Abstract 6949: Particulate Matter Increases Inflammation and Impairs Electrical Activity in IPSC-Derived Cardiac Organoids

Abstract

Introduction: Exposure to particulate matter (PM) is associated with increased heart failure (HF) hospitalizations and death. Animal models to study PM-related cardiovascular disease (CVD) are complicated by effects on multiple organs and differing physiology from humans. A recent alternative is the generation of patient-specific induced pluripotent stem cells (IPSCs) to study interactions between the patient’s genome and environmental factors. Given that the heart relies on a network of cells that participate in the development of CVD, we propose a cardiac organoid (hCO) model to study the effects of PM 2.5 . Hypothesis: We hypothesize that air pollution exposure causes heart remodeling, which exacerbates HF. Methods: IPSCs were differentiated to cardiomyocytes (iCMs), cardiac fibroblasts (iCFs), endothelial cells (iECs) and macrophages (iMø).

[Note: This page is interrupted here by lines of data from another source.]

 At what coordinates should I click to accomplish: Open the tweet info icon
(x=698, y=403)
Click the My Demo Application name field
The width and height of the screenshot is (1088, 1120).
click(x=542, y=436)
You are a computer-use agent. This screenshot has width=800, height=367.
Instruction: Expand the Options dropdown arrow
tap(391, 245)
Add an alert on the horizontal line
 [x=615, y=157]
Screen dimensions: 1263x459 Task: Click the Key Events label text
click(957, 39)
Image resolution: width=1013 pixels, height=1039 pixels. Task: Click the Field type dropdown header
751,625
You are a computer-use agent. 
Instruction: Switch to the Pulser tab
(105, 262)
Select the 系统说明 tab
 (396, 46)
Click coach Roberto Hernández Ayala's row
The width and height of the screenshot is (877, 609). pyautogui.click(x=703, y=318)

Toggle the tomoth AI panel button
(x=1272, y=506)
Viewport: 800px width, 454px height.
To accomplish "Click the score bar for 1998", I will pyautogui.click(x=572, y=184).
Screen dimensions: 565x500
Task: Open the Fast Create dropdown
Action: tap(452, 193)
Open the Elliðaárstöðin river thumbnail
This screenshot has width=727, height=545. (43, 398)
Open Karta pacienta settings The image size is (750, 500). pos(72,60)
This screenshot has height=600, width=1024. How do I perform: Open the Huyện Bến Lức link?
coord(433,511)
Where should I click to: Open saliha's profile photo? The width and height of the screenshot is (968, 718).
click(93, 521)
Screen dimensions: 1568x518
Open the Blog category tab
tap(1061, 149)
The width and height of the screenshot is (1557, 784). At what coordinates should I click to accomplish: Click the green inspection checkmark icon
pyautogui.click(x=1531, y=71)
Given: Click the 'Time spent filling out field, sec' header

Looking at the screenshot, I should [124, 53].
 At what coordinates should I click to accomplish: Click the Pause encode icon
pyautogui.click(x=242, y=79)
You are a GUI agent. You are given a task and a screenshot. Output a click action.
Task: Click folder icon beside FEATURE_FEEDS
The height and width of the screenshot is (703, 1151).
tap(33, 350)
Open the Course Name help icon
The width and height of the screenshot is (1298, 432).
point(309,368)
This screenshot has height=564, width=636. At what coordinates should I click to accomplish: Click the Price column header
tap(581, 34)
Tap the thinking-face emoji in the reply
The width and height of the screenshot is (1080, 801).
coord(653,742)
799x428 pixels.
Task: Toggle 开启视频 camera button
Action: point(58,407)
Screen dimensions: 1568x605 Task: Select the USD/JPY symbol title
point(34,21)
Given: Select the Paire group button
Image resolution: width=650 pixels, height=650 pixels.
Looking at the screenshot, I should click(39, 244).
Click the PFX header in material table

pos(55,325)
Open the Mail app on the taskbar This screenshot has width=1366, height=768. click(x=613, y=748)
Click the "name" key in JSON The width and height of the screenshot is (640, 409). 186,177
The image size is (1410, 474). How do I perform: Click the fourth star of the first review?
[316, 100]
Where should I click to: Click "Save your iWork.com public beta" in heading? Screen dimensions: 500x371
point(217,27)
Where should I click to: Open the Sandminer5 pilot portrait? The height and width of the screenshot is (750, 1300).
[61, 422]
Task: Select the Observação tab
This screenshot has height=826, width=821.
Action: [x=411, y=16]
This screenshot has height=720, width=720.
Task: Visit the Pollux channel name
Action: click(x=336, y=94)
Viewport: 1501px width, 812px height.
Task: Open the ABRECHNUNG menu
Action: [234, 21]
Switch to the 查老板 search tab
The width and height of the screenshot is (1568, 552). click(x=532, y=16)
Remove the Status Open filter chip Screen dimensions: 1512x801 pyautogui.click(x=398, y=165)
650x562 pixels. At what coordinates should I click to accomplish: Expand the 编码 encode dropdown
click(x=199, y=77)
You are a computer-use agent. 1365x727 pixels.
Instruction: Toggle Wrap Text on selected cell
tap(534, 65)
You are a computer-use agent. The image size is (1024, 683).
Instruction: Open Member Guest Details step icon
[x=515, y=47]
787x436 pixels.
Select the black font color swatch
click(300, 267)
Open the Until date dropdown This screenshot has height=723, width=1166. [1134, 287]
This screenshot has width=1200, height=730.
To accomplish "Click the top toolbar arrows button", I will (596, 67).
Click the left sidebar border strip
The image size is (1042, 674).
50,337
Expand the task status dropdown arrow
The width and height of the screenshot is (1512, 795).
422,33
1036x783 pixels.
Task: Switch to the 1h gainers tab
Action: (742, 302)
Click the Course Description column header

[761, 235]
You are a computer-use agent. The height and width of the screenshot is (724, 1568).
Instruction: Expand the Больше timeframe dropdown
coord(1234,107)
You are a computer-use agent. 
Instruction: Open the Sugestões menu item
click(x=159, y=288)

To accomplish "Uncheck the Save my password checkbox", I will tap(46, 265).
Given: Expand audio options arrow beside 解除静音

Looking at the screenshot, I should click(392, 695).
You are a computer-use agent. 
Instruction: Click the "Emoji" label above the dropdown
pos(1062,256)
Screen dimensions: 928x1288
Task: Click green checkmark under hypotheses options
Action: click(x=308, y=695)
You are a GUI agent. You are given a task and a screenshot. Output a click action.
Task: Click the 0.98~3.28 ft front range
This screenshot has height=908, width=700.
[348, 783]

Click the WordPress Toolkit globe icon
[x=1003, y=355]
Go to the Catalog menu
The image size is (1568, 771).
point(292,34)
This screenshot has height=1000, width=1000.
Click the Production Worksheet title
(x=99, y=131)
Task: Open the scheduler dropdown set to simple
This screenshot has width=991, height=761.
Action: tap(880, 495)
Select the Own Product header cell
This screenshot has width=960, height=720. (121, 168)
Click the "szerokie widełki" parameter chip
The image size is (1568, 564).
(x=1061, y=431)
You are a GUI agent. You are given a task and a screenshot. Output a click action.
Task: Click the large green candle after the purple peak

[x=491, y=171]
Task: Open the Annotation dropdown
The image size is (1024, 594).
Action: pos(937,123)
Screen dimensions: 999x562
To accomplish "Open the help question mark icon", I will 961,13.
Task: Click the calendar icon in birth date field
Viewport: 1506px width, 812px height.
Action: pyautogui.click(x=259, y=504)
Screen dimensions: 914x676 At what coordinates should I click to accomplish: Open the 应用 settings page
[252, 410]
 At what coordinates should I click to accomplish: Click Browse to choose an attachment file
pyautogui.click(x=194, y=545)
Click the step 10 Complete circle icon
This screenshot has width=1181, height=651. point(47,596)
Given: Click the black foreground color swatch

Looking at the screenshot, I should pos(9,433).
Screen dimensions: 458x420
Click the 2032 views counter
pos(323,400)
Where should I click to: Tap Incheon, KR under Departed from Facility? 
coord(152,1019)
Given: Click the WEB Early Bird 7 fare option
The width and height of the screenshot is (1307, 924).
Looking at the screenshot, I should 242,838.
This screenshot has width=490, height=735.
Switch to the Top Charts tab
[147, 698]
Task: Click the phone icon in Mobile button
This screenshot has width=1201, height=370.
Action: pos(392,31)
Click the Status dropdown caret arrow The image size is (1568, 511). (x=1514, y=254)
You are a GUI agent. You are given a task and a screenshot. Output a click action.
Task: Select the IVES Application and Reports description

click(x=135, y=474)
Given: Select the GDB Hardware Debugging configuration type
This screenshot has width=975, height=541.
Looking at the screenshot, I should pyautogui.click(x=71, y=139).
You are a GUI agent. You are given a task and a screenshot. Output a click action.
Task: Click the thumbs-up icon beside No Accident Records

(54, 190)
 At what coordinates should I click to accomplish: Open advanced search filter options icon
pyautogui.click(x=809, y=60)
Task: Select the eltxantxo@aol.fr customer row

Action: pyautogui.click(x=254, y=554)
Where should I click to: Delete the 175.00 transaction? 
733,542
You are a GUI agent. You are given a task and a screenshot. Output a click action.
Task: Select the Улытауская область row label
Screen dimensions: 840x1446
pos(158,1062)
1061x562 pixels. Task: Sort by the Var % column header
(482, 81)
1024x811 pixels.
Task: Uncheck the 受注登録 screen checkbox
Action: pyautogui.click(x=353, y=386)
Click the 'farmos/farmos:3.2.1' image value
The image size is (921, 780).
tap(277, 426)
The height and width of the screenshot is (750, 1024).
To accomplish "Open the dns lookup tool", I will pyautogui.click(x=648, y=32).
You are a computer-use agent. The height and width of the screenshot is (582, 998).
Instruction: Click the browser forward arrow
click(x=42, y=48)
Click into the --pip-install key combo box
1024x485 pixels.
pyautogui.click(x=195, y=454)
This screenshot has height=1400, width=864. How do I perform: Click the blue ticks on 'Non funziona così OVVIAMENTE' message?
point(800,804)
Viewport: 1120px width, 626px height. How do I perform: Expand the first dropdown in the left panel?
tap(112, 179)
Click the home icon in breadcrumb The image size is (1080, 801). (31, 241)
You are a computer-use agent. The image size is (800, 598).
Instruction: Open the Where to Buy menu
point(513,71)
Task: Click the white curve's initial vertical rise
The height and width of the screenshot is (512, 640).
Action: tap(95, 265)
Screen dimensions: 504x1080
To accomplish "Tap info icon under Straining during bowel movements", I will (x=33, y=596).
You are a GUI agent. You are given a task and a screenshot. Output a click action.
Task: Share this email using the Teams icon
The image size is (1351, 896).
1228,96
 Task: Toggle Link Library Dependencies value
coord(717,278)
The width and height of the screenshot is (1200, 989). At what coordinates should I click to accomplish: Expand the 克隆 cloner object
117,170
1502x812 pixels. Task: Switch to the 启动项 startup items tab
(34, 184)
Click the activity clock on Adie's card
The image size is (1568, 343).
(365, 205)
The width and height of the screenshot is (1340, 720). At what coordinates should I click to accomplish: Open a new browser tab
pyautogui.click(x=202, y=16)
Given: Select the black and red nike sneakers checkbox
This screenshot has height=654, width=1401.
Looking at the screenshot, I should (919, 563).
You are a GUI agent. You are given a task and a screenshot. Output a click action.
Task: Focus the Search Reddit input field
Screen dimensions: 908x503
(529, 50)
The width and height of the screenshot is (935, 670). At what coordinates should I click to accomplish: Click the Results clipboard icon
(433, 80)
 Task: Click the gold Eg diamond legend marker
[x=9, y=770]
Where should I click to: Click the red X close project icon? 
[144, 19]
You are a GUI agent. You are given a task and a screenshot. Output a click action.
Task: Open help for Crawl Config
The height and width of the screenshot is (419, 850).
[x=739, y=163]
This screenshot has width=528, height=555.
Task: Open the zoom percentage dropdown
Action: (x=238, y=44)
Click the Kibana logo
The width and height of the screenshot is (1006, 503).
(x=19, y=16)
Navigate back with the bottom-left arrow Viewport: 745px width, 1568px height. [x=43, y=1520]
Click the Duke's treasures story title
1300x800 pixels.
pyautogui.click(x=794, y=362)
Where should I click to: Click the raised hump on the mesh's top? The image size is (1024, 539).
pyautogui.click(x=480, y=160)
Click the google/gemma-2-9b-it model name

Cell suspensions containing 50% iCMs and 50% nonmyocyte (4:2:1 ratio of iECs:iCFs:iMø) were mixed and seeded in agarose microwells. Beating hCOs were cultured for 5 days before exposure to 100μg/ml of PM 2.5 for 48h. Immunostaining, qPCR, and Multielectrode Array (MEA) were performed in control (CT) and PM-treated hCOs (PM) (n=10 hCO/ group). Results: Treatment with PM caused loss of hCO circularity (CT:0.86±0.02 vs. PM:0.56±0.08, p<0.05, n=5), changes in the beat amplitude, and more frequent premature extrasystoles. Gene expression analysis showed downregulation of SCN5A and upregulation of TNNT2 and GJA1 . Upregulation of inflammatory markers such as IL6 , IL1b , CD80 , and TNFa was also observed in PM-treated hCOs. Moreover, PM caused upregulation of MMP1 , CCL2 , CASP3 , SOD1 , and SOD2 . MEA experiments revealed a longer FPD duration and a decrease in spike slope and beating period along with shortening of the action potential (APD90: CT 577±20ms vs. PM 489±16ms, p<0.05, n=10) and higher beat period irregularity (CT 3.2±0.7% vs. PM 13.1±1.6%, p<0.001, n=10). Conclusions: We conclude that PM plays a direct role in the development of CVD, increasing inflammation, apoptosis, oxidative stress, and affecting the electrophysiology of the heart. Further studies in hCOs from HF patients will provide evidence of the effects of PM on the phenotype of the disease.